▸ PROBLEM:
Rewrite part of the hunting forum thread, beginning at the words "## pickettsfhunter (Nov" and stopping after "tputman (Nov 13, 2017)". Substitute "shrubs" for "palmettos".

▸ PASSAGE GIVEN:
--------------------

Awesome, we will be in camp Monday afternoon or Tuesday morning. We usually camp to the left of the dock by the pole and water. Look me up when you get to camp we are planning on another fish fry Wednesday afternoon before the hunt.


----------



## b rad (Sep 25, 2017)

will do and I read on dnr page that sapelo is not going to close hunts just might close some stand numbers down due to damage


----------



## pickettsfhunter (Oct 16, 2017)

Guess I’ll find out about burns on the hunt this week.


----------



## b rad (Oct 26, 2017)

did they do any burns


----------



## pickettsfhunter (Nov 12, 2017)

They did burns but the palmettos rebound so quickly that it didnt really help visibility.


----------



## tputman (Nov 13, 2017)

Do you know where they burned??? Which numbers??? Thanks


----------



## b rad (Nov 13, 2017)

im guessing u will be there this week how was the hunt a couple weeks ago did any numbers get shut down


----------



## b rad (Nov 13, 2017)

tputman said:


> Awesome, we will be in camp Monday afternoon or Tuesday morning. We usually camp to the left of the dock by the pole and water. Look me up when you get to camp we are planning on another fish fry Wednesday afternoon before the hunt.



will u let me know how much room on the docks for boats im coming there early wed morning


----------

--------------------

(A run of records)
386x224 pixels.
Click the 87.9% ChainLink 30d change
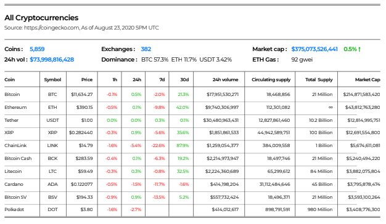[x=183, y=145]
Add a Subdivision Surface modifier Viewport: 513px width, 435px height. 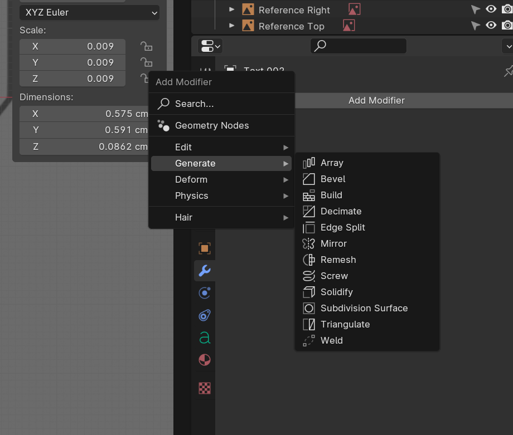coord(362,308)
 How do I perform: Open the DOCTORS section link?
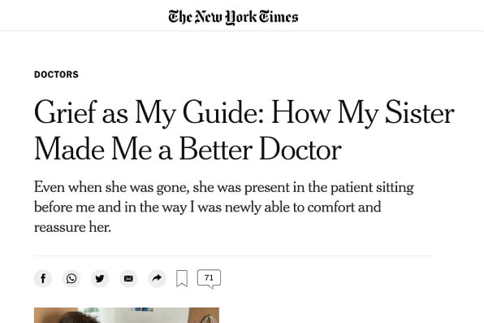point(56,75)
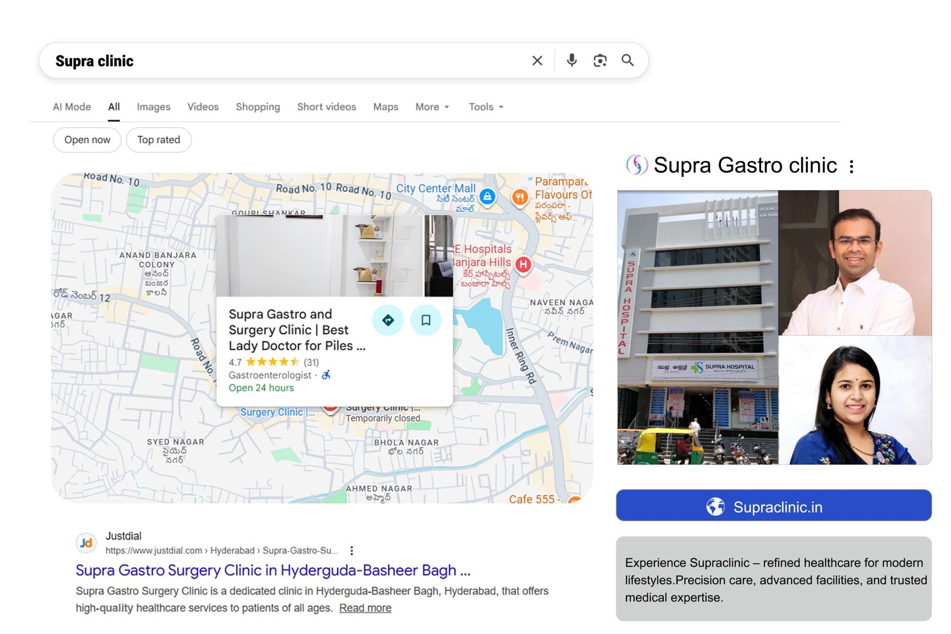
Task: Click the wheelchair accessibility icon
Action: pyautogui.click(x=325, y=374)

--------------------

▸ EXPECTED OUTPUT:
## pickettsfhunter (Nov 12, 2017)

They did burns but the shrubs rebound so quickly that it didnt really help visibility.


----------



## tputman (Nov 13, 2017)